### Problem description
Rewrite the passage of the Khabarovsk-class submarine article below that opens with the words containing "The Khabarovsk class, or" and closes with "addition to torpedoes.", putting "Russian Federation Navy" wherever "Russian Navy" appears.

### Excerpt to read
Content starts

Class overview
- Name: Khabarovsk class
- Builders: Sevmash

General characteristics
- Type: SSN/SSGN
- Displacement: Surfaced: 10,000 tons
- Length: 113 m to 135-140 m
- Beam: 10+ m to 13.5 m
- Installed power: Nuclear reactor
- Range: Unlimited
- Armament: 6 x Poseidon drones

= Khabarovsk-class submarine =

Series of Russian nuclear-powered submarines

The Khabarovsk class, or Project 09851 is a class of nuclear submarines under construction for the Russian Navy.

== Development ==
The lead submarine Khabarovsk was slated to be floated in June 2020. However, the launch was delayed till 2025. This class of submarines is based on the Borei-class submarine's hull, but is significantly smaller as it does not have the ballistic missile section. Surface displacement is reported to be about 10,000 tons. The class is intended to carry six Poseidon long-range nuclear torpedoes, and will be the second submarine to carry this weapon after . The class is also likely to carry anti-ship and land-attack missiles, in addition to torpedoes.

== Characteristics ==
A limited data available from open sources suggest the following specifications for the submarine:
- length — 113 m to 135-140 m
- width — 10+ m to 13.5 m
- displacement — 10 000 tons
- underwater speed — up to 30-32 knots
- operational depth — up to 500 m
- crew — 100 seamen
- mission duration — 90-120 days

==Units==
According to the open sources, a total of three or four submarines have been ordered. However, while some sources suggest all the submarines are of the same class (Project 09851), others suggest that the follow-on boats could be from a separate class (09853).

Content ends

### Recorded data
Content starts

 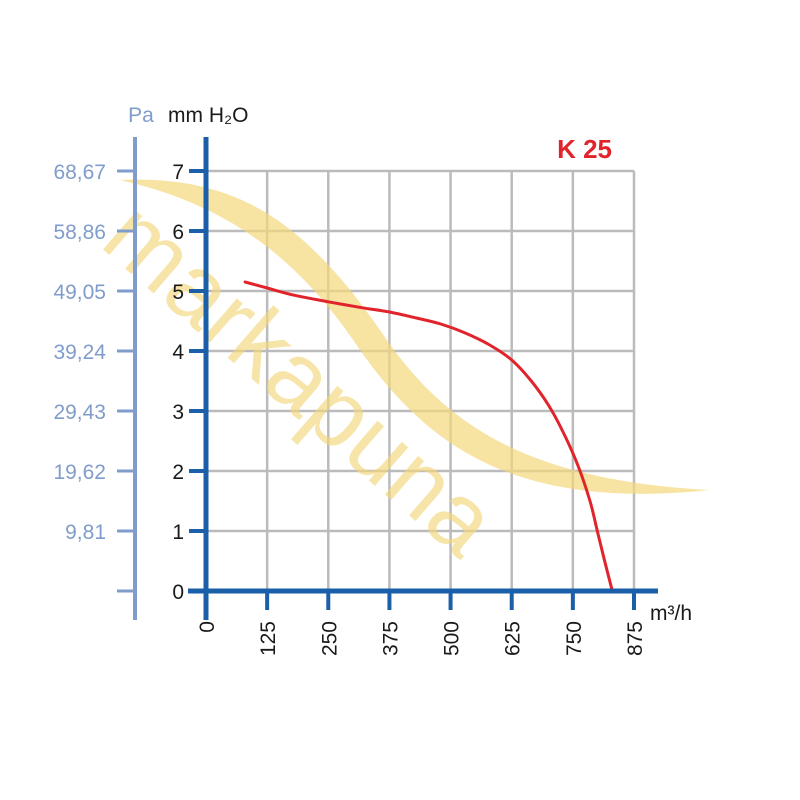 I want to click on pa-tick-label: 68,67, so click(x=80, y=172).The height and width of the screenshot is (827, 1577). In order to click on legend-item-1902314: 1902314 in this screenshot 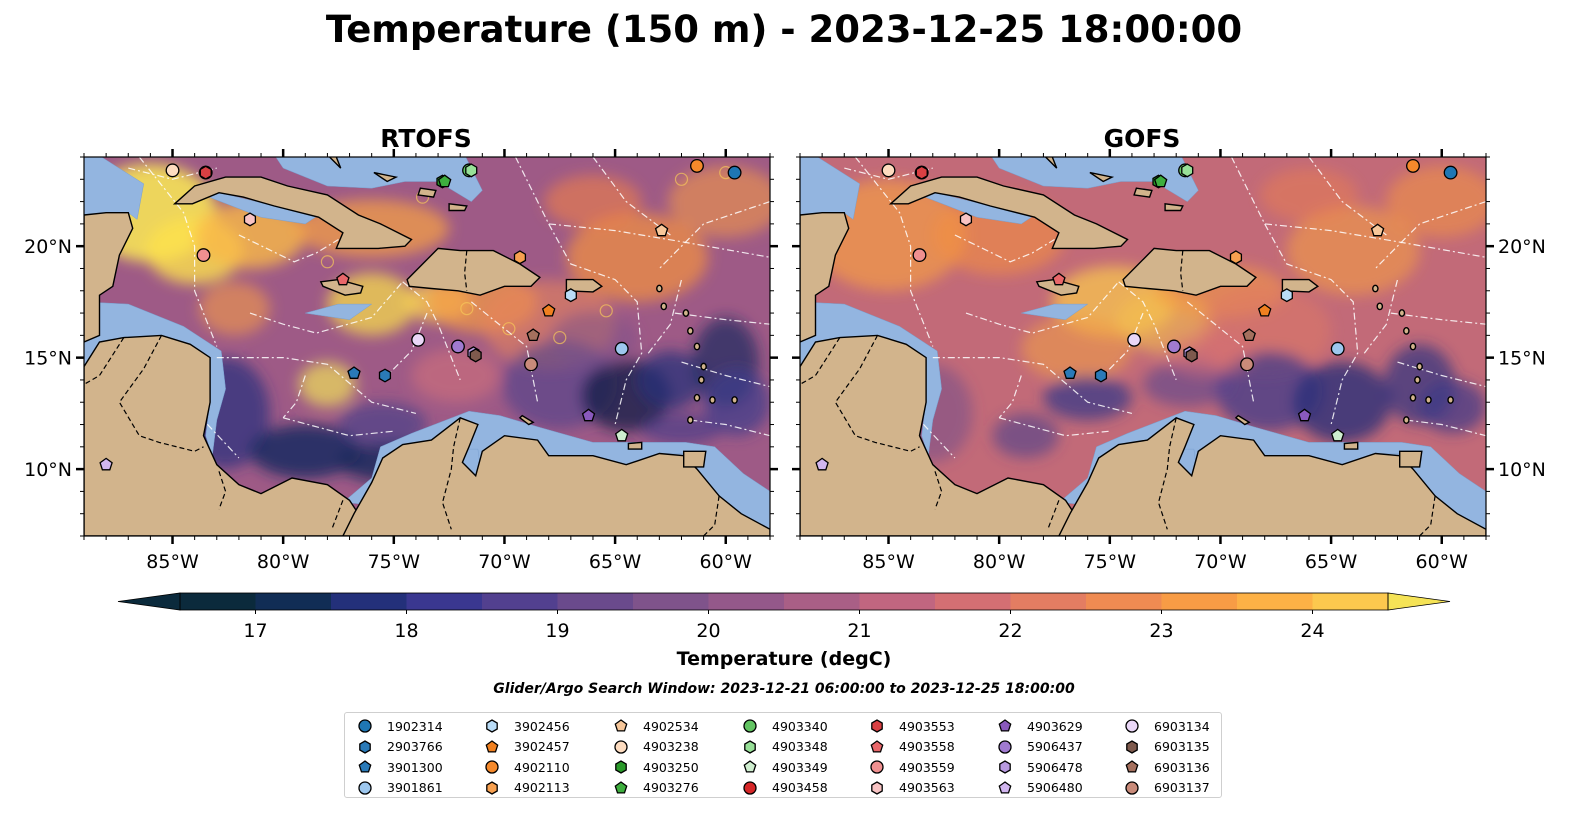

Content ends
Content starts

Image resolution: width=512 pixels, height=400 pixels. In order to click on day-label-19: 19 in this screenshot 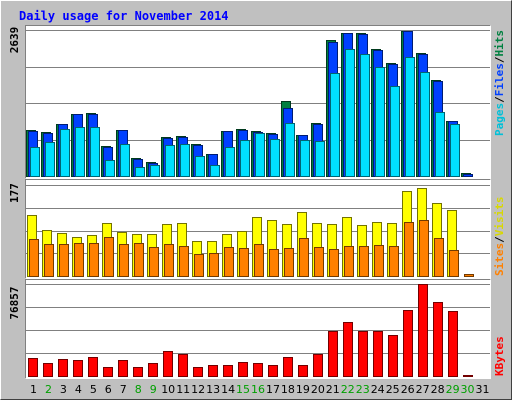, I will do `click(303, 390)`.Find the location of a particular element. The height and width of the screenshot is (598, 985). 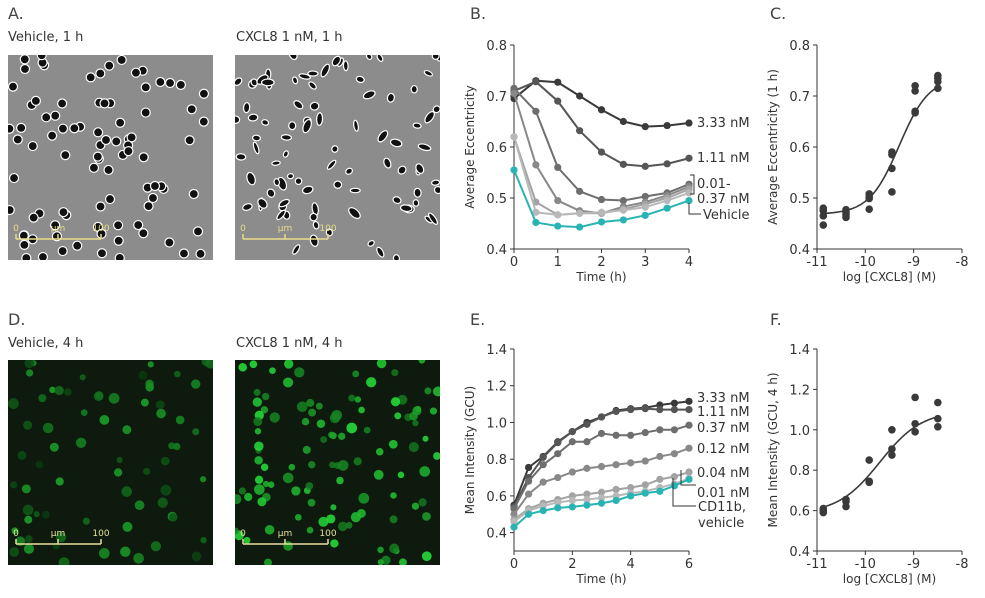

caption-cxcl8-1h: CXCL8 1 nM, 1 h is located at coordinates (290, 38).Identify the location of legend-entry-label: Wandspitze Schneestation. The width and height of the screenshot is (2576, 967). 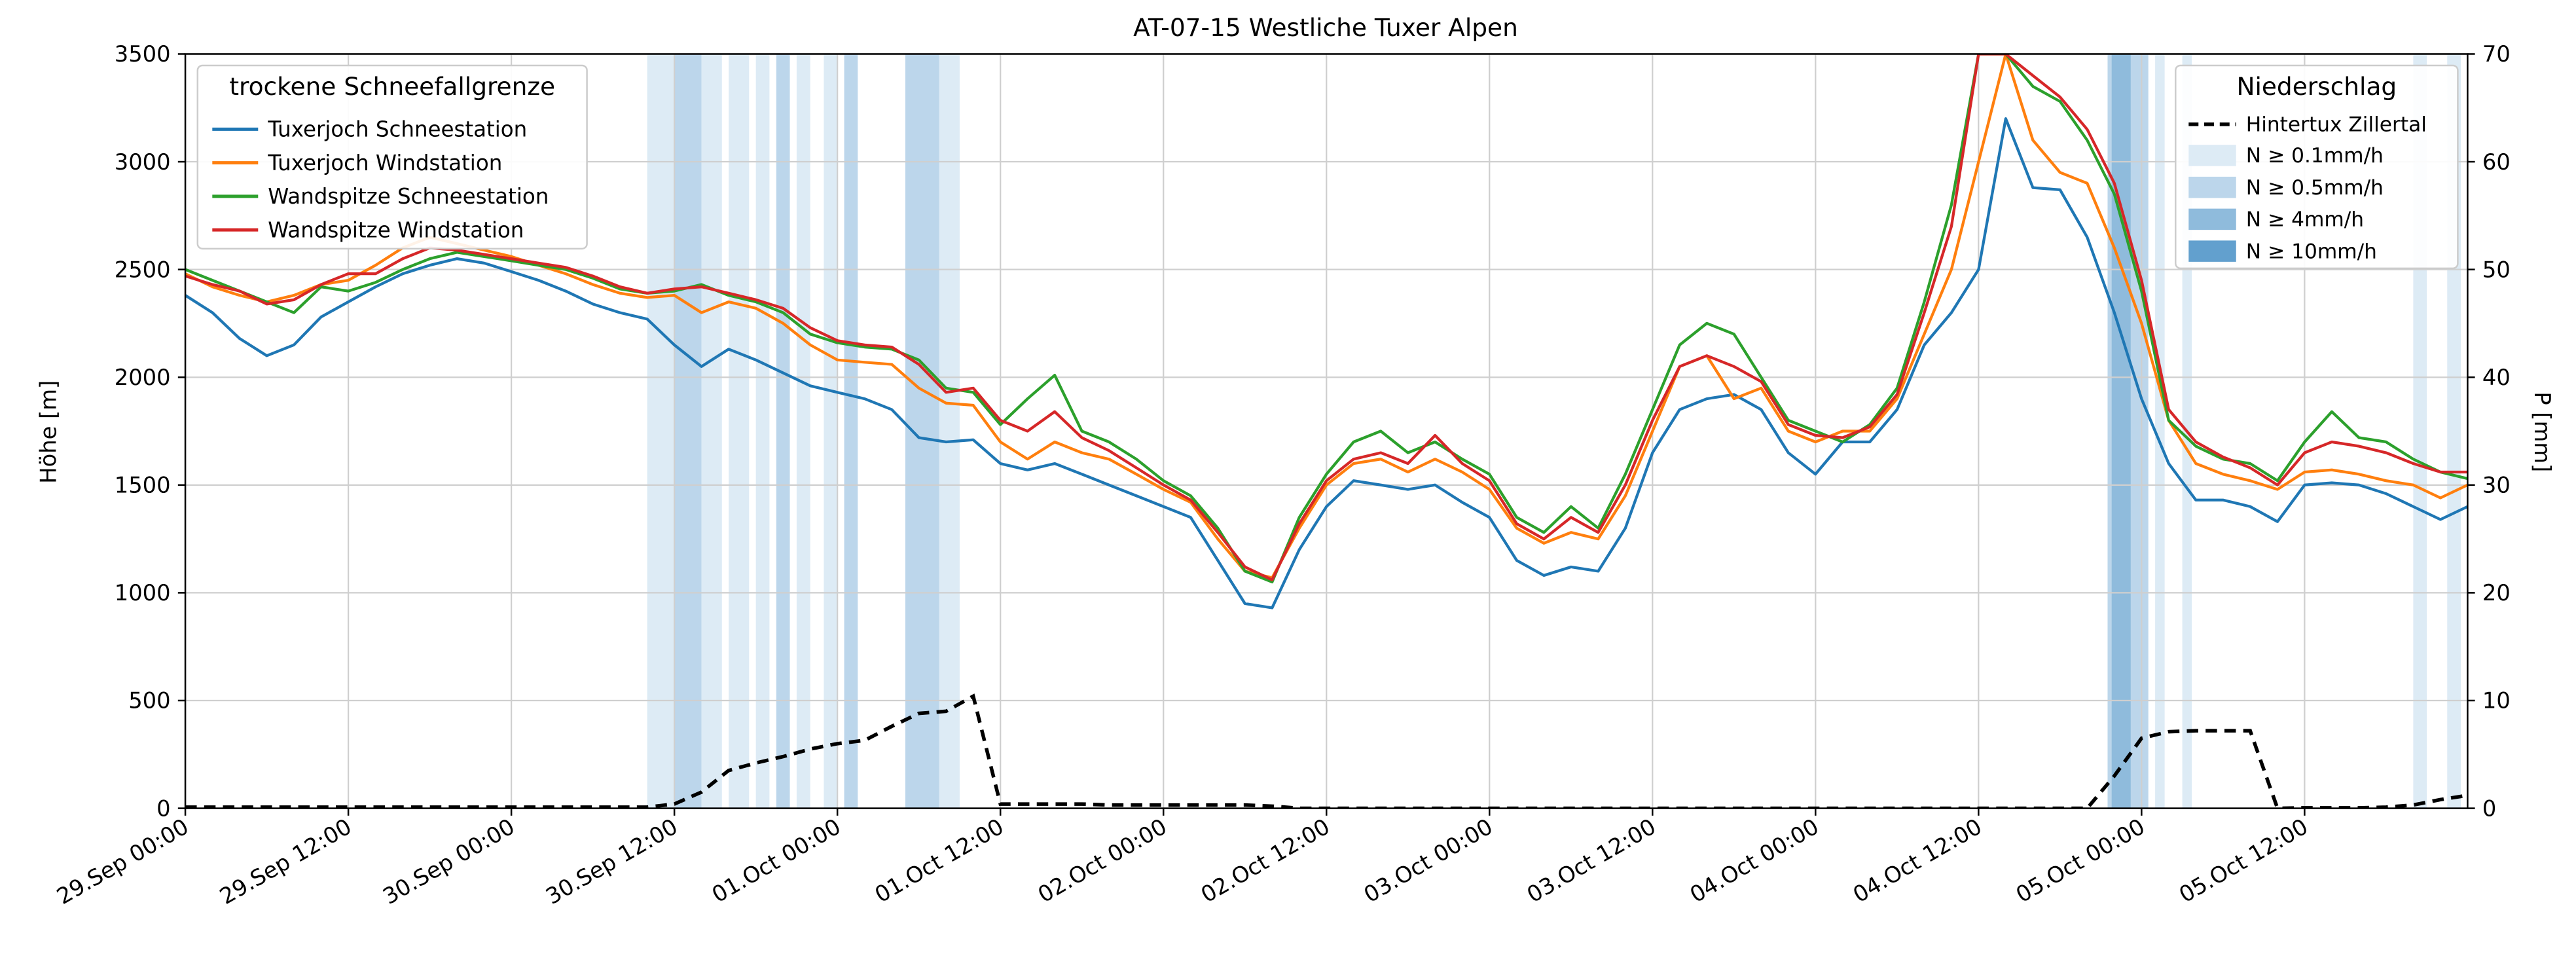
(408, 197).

Content ends
Content starts

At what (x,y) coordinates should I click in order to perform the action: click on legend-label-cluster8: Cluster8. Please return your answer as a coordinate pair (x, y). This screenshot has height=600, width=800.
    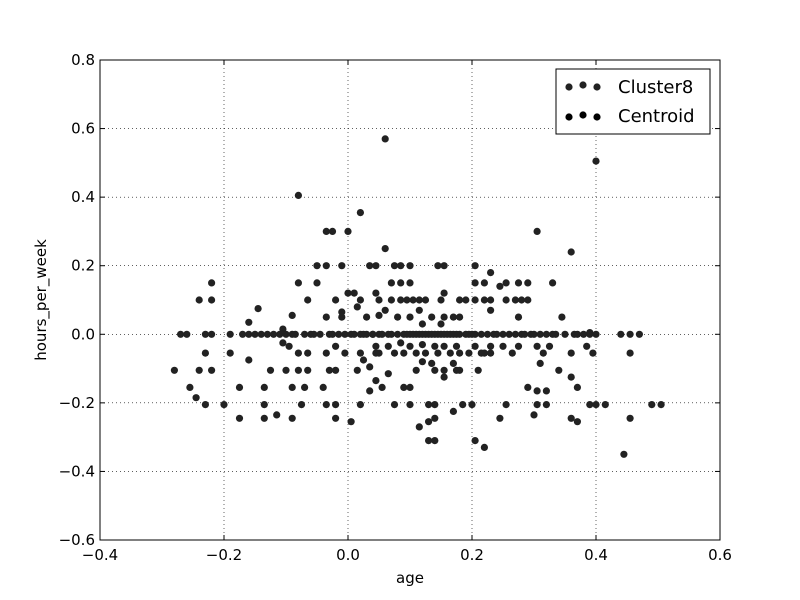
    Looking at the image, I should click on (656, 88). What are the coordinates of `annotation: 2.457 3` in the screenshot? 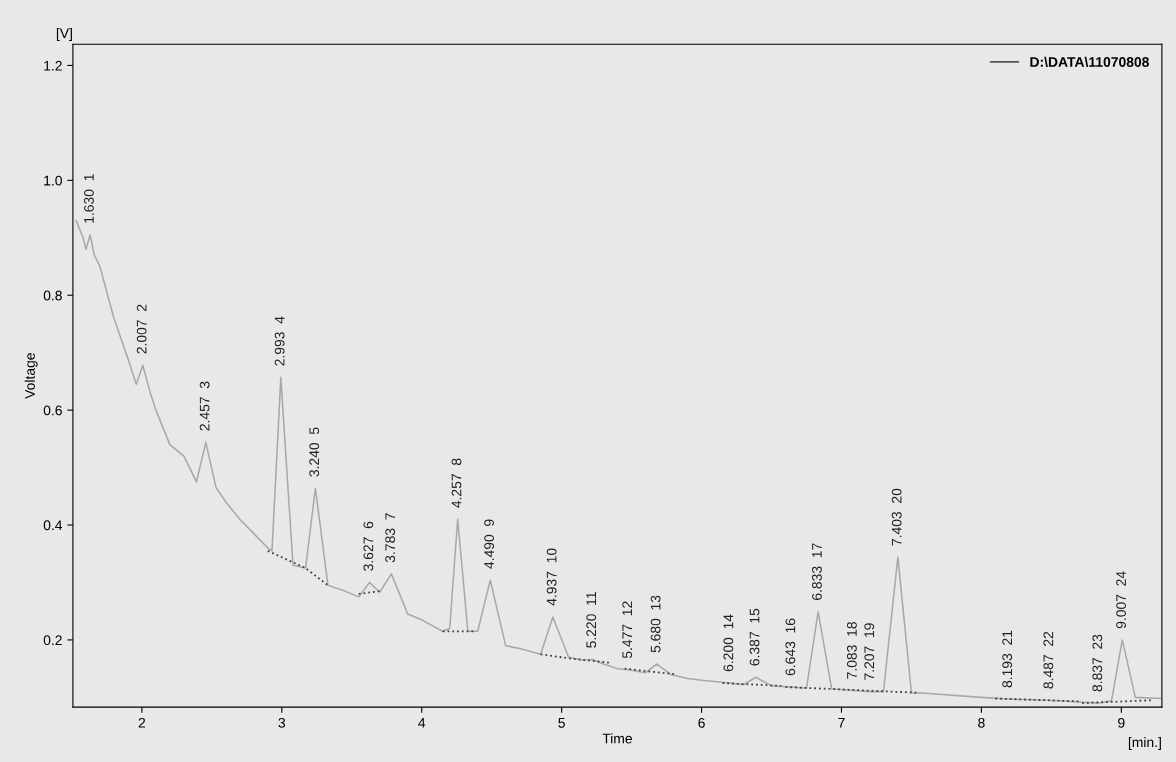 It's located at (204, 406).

Content ends

### Reply
The Khabarovsk class, or Project 09851 is a class of nuclear submarines under construction for the Russian Federation Navy.

== Development ==
The lead submarine Khabarovsk was slated to be floated in June 2020. However, the launch was delayed till 2025. This class of submarines is based on the Borei-class submarine's hull, but is significantly smaller as it does not have the ballistic missile section. Surface displacement is reported to be about 10,000 tons. The class is intended to carry six Poseidon long-range nuclear torpedoes, and will be the second submarine to carry this weapon after . The class is also likely to carry anti-ship and land-attack missiles, in addition to torpedoes.